Что нужно:
Пожалуйста, напечатайте без изменений отрывок из приведенного ниже текста о поездах военных лет: всё от «Ощущение тыла пришло» и вниз до «для Сталинградской битвы.» включительно.

Текстовый блок:
-*-*-
Шрифт:
Интервал:
Закладка:
В. Астафьев рассказывает, что когда он работал на железнодорожной станции в Сибири, зимой в сильный мороз к ним на станцию пришел эшелон, который долго шел без остановок. Вагоны не были переоборудованы под теплушки, т. е. в них не были установлены печурки и в вагоне, который велели им разгрузить, были только оледеневшие трупы.
Ощущение тыла пришло на подходе к Уралу. Появились встречные и обгоняющие нас составы, которые вели паровозы ФД. Громадный котел, маленькая труба, чтобы вписаться в габариты мостов и восемь пар ведущих колес. Эти паровозы водили составы через Уральский хребет. Уханье эжектирующего пара из трубы, чтобы увеличить тягу в котле. Ух, Ух, Ух, вызывало ощущение силы.
Немцы еще наступали, а здесь уже чувствовалось дыхание грядущей победы. От этого паровоза прямо исходило сияние и поступь мощности. Ни бомбежек, ни обстрелов, ни затемнения, мощные паровозы и уже варится броня танков для Сталинградской битвы.
-*-*-
Исходные данные:
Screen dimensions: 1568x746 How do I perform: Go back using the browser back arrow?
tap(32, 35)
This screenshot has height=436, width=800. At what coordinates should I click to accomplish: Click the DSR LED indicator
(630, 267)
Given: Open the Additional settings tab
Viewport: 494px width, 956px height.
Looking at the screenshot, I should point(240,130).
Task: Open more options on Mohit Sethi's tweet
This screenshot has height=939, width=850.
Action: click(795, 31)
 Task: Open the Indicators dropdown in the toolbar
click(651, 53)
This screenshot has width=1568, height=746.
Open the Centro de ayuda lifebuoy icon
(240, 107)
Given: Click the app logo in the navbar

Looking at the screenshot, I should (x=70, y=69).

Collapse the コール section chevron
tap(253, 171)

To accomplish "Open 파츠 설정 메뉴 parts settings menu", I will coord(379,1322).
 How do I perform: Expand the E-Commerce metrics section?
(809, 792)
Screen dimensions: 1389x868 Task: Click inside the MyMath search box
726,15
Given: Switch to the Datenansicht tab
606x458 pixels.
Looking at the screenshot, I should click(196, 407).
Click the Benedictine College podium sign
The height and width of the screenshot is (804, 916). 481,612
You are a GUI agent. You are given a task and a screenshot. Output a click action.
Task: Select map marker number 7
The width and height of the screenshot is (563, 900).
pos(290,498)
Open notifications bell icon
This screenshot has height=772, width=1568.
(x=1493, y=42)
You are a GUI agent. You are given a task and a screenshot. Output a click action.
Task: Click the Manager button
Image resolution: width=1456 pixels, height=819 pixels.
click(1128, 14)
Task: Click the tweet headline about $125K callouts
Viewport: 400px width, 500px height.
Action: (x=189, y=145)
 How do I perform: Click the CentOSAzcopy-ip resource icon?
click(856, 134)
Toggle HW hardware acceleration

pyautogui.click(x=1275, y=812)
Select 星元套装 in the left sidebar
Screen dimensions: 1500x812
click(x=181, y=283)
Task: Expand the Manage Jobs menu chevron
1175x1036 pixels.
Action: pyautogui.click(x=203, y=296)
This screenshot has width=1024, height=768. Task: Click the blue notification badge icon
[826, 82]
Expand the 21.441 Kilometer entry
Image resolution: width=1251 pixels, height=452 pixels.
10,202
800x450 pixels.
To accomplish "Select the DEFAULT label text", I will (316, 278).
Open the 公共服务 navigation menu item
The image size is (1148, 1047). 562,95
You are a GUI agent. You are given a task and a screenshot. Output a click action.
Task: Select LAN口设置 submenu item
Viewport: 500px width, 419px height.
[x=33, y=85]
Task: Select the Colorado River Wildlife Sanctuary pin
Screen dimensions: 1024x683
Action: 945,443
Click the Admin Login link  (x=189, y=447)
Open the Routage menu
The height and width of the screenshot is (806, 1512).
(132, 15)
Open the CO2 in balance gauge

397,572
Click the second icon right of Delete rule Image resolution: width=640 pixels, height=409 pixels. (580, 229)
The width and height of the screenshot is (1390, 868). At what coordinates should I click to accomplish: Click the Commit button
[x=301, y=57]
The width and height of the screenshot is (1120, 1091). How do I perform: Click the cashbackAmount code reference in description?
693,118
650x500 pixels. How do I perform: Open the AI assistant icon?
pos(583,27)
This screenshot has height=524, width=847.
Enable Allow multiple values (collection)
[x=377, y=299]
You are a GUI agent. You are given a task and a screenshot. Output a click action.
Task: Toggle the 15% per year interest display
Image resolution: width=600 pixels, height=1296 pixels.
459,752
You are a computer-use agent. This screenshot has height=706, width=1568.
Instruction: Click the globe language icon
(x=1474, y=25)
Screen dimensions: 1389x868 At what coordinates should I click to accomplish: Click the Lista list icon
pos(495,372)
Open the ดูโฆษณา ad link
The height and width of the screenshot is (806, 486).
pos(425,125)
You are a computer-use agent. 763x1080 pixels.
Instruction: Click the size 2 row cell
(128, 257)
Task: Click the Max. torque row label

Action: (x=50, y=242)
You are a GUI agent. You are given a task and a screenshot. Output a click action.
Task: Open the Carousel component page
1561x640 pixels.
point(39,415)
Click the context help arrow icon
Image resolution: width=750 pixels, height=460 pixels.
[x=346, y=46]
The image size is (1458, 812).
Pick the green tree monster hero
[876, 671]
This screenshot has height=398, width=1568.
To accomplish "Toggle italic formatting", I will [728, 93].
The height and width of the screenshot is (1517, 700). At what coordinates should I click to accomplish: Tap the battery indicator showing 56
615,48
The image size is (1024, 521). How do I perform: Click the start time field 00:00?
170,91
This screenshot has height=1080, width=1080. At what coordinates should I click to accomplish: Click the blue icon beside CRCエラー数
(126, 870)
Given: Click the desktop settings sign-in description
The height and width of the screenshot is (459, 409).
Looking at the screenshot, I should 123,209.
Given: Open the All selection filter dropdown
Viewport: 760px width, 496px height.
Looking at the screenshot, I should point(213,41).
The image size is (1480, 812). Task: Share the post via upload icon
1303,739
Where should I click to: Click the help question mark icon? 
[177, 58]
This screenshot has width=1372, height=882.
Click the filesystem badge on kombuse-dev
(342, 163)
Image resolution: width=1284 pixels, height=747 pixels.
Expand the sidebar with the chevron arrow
-*-*-
Результат упражнения:
Ощущение тыла пришло на подходе к Уралу. Появились встречные и обгоняющие нас составы, которые вели паровозы ФД. Громадный котел, маленькая труба, чтобы вписаться в габариты мостов и восемь пар ведущих колес. Эти паровозы водили составы через Уральский хребет. Уханье эжектирующего пара из трубы, чтобы увеличить тягу в котле. Ух, Ух, Ух, вызывало ощущение силы.
Немцы еще наступали, а здесь уже чувствовалось дыхание грядущей победы. От этого паровоза прямо исходило сияние и поступь мощности. Ни бомбежек, ни обстрелов, ни затемнения, мощные паровозы и уже варится броня танков для Сталинградской битвы.